Challenge:
Reproduce the lines below word for word, starting with the first line and ending with the line that contains "Click the 35%", including that line.
-- -- --
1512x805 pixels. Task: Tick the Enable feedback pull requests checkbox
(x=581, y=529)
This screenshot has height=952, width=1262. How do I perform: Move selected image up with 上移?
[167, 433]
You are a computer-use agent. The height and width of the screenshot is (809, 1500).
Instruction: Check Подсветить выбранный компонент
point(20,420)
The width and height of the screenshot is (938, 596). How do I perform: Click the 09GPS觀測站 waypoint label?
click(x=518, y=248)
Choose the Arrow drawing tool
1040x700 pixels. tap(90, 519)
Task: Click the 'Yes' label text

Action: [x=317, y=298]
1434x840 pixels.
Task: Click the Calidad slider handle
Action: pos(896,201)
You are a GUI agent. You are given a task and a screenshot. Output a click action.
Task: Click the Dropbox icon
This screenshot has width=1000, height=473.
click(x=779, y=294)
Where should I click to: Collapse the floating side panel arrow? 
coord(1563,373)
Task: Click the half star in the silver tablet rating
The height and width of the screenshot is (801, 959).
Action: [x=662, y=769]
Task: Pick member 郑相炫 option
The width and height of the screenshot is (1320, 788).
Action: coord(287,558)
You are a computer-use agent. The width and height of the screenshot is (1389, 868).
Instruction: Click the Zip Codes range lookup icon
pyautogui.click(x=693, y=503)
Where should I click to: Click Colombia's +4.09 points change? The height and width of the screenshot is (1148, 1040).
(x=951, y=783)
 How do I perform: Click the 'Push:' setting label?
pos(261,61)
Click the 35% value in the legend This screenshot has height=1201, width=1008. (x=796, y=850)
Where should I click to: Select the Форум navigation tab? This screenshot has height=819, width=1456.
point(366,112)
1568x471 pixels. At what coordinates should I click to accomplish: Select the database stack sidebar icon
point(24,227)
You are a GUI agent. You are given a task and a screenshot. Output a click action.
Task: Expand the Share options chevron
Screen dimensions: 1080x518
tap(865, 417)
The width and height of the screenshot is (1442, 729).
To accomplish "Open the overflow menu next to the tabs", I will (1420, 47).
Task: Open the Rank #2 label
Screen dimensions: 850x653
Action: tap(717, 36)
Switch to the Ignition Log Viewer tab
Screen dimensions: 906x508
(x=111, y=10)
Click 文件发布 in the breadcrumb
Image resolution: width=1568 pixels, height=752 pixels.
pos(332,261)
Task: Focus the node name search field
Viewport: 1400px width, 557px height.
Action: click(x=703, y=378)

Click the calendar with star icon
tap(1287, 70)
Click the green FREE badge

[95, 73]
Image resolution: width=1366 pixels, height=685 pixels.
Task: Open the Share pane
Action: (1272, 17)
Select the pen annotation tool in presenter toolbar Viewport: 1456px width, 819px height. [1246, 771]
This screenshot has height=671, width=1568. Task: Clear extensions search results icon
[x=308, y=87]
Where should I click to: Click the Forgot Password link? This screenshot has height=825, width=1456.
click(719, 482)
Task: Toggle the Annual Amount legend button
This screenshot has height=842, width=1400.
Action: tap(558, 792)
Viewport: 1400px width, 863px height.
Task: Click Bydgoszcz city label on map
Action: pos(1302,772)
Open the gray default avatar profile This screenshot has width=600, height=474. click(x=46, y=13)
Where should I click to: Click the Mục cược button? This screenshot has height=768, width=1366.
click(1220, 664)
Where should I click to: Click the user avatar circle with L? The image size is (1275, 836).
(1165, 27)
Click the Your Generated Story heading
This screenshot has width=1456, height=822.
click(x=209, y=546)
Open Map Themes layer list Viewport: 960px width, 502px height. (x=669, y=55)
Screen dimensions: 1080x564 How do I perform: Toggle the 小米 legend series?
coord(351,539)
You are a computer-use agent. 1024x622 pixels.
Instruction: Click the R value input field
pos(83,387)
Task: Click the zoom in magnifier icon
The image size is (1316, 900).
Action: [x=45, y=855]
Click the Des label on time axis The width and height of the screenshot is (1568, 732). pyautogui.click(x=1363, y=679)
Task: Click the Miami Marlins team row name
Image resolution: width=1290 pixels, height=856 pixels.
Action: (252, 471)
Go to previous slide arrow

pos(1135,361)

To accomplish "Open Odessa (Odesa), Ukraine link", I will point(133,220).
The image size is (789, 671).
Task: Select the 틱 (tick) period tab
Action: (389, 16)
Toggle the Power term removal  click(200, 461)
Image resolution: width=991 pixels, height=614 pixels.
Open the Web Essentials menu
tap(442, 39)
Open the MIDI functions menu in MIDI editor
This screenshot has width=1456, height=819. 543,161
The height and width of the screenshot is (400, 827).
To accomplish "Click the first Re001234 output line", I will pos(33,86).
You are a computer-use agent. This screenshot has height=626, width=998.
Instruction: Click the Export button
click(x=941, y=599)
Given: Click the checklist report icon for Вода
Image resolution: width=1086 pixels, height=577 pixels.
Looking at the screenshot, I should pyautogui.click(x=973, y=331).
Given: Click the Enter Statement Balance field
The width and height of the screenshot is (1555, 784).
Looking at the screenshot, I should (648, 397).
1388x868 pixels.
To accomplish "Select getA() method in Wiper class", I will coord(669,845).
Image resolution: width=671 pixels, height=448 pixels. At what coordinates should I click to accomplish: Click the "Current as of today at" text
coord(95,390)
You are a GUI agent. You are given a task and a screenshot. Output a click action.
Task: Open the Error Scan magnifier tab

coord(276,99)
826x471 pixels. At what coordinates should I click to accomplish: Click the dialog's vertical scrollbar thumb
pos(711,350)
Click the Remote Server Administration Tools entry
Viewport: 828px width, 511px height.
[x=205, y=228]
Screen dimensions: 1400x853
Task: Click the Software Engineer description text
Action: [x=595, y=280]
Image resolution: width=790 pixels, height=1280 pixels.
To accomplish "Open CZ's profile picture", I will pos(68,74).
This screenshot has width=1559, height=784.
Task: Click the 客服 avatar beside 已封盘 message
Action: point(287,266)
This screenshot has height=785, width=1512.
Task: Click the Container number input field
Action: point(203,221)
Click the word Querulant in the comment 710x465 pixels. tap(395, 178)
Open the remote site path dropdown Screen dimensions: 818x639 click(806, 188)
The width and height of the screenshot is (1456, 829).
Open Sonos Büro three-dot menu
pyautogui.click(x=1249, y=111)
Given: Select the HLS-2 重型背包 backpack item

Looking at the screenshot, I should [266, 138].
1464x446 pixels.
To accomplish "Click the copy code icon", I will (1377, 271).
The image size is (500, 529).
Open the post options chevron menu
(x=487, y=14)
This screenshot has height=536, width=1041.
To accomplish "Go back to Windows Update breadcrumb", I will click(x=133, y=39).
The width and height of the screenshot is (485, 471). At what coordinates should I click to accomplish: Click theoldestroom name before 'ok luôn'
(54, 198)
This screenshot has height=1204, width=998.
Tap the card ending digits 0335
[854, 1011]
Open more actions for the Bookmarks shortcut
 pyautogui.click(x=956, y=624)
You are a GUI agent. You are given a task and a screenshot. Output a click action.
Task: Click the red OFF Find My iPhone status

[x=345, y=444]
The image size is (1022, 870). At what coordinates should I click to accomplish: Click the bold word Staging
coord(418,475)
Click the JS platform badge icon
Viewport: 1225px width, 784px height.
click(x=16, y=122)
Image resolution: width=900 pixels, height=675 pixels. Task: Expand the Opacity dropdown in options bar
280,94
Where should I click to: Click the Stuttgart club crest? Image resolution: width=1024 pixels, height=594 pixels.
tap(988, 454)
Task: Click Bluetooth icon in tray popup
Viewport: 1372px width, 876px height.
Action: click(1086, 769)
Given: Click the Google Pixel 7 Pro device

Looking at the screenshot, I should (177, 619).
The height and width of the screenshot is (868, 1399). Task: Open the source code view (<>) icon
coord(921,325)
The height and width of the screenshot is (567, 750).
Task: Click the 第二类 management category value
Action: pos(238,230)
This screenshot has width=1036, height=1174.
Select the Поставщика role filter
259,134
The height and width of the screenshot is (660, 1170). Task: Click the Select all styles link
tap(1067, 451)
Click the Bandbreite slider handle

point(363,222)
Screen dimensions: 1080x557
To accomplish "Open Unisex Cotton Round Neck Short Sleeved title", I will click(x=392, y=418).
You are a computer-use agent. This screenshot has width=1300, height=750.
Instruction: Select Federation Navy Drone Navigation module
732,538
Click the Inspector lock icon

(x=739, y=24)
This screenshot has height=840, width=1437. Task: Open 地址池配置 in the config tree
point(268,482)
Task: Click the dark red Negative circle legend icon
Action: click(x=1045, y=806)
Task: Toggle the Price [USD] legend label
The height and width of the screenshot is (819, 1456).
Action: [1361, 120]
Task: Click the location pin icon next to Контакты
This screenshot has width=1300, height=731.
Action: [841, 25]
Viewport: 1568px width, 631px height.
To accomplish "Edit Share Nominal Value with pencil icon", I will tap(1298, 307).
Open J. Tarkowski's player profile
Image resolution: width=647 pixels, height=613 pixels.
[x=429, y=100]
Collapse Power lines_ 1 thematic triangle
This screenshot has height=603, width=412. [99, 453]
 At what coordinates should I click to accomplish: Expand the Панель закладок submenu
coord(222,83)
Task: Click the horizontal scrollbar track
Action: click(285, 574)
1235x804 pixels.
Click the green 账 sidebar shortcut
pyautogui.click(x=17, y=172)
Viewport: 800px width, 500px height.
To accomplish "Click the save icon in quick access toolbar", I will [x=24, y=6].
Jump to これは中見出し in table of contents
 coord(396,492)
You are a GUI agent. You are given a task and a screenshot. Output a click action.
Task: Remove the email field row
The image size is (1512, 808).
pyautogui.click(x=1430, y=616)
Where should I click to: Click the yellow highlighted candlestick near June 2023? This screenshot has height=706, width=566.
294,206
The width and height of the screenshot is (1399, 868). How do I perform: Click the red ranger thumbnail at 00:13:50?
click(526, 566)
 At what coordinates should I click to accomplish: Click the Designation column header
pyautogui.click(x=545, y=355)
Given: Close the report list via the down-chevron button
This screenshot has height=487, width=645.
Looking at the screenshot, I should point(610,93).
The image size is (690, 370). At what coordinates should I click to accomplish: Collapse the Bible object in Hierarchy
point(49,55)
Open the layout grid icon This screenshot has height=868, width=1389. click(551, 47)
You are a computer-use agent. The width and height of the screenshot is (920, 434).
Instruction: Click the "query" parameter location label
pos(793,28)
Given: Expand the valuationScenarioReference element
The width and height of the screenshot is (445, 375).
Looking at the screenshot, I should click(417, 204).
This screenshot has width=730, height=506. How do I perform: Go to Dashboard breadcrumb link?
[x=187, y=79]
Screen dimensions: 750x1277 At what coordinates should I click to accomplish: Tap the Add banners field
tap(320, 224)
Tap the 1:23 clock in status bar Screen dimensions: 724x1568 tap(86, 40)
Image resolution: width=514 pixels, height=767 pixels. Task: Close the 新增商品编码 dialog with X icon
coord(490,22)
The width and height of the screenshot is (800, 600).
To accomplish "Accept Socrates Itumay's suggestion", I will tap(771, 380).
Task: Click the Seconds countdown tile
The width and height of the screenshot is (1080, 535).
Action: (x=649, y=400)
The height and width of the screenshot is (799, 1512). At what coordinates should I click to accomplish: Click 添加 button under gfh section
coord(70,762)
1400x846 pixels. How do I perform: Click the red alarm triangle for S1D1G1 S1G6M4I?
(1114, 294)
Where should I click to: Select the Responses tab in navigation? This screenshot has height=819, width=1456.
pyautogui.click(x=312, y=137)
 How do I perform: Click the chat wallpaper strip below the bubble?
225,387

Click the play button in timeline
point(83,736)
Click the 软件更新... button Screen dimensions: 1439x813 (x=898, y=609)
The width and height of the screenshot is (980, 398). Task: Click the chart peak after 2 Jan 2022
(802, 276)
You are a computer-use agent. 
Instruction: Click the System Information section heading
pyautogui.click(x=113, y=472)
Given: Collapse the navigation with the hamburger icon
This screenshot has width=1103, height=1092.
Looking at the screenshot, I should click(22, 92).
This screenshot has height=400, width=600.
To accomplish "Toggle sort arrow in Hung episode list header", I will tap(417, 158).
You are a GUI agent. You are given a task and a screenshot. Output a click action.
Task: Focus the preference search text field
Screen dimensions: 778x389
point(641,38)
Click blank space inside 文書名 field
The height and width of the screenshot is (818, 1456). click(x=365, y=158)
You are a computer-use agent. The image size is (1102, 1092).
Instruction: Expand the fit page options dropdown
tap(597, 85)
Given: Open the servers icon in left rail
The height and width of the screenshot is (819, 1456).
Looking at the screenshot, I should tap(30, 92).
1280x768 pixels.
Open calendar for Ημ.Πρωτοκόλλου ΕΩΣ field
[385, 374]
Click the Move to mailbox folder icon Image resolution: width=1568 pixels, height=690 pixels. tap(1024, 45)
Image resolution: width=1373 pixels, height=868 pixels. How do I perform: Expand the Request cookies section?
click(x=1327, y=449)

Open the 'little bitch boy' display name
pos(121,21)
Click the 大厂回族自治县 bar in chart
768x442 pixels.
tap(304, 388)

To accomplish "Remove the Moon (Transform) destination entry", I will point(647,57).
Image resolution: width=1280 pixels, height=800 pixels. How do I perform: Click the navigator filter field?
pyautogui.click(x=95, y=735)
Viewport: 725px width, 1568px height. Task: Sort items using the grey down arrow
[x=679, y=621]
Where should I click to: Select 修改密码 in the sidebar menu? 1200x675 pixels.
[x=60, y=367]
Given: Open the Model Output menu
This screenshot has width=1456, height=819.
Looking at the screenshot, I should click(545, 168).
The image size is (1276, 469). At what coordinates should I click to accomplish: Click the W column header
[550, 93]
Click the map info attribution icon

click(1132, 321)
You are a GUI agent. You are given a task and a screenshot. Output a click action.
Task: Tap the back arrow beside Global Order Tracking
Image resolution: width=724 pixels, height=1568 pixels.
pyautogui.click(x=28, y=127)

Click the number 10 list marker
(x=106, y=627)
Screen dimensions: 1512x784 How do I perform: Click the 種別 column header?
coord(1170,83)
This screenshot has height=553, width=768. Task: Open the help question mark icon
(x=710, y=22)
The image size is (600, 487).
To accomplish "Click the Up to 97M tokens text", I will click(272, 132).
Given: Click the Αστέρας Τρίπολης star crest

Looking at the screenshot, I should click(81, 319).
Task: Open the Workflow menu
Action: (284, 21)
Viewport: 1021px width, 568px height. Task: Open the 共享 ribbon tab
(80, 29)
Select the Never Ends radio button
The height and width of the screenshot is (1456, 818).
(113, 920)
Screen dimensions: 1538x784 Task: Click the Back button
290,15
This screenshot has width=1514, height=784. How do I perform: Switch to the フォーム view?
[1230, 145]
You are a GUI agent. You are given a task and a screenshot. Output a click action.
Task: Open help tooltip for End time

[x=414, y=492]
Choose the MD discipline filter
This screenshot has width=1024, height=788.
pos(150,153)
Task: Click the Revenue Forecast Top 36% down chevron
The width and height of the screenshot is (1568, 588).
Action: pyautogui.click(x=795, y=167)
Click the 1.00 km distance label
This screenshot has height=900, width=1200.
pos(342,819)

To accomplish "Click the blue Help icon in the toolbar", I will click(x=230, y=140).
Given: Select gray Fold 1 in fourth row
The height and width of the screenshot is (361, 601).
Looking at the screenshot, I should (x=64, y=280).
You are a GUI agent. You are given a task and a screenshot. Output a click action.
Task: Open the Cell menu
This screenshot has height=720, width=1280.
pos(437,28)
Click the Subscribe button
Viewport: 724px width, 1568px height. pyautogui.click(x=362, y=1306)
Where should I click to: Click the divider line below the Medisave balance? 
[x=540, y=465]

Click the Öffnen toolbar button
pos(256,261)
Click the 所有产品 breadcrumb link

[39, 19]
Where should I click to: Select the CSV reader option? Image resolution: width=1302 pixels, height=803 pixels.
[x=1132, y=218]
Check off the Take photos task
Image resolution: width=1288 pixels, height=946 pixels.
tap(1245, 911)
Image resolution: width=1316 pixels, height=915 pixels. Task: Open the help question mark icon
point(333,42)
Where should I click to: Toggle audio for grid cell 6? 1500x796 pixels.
-- -- --
Written response:
1512x805 pixels. Task: Tick the Enable feedback pull requests checkbox
(x=581, y=529)
This screenshot has height=952, width=1262. How do I perform: Move selected image up with 上移?
[167, 433]
You are a computer-use agent. The height and width of the screenshot is (809, 1500).
Instruction: Check Подсветить выбранный компонент
point(20,420)
The width and height of the screenshot is (938, 596). How do I perform: Click the 09GPS觀測站 waypoint label?
click(x=518, y=248)
Choose the Arrow drawing tool
1040x700 pixels. tap(90, 519)
Task: Click the 'Yes' label text

Action: [x=317, y=298]
1434x840 pixels.
Task: Click the Calidad slider handle
Action: pos(896,201)
You are a GUI agent. You are given a task and a screenshot. Output a click action.
Task: Click the Dropbox icon
This screenshot has width=1000, height=473.
click(x=779, y=294)
Where should I click to: Collapse the floating side panel arrow? 
coord(1563,373)
Task: Click the half star in the silver tablet rating
The height and width of the screenshot is (801, 959).
Action: [x=662, y=769]
Task: Pick member 郑相炫 option
The width and height of the screenshot is (1320, 788).
Action: coord(287,558)
You are a computer-use agent. The width and height of the screenshot is (1389, 868).
Instruction: Click the Zip Codes range lookup icon
pyautogui.click(x=693, y=503)
Where should I click to: Click Colombia's +4.09 points change? The height and width of the screenshot is (1148, 1040).
(x=951, y=783)
 How do I perform: Click the 'Push:' setting label?
pos(261,61)
Click the 35% value in the legend This screenshot has height=1201, width=1008. (x=796, y=850)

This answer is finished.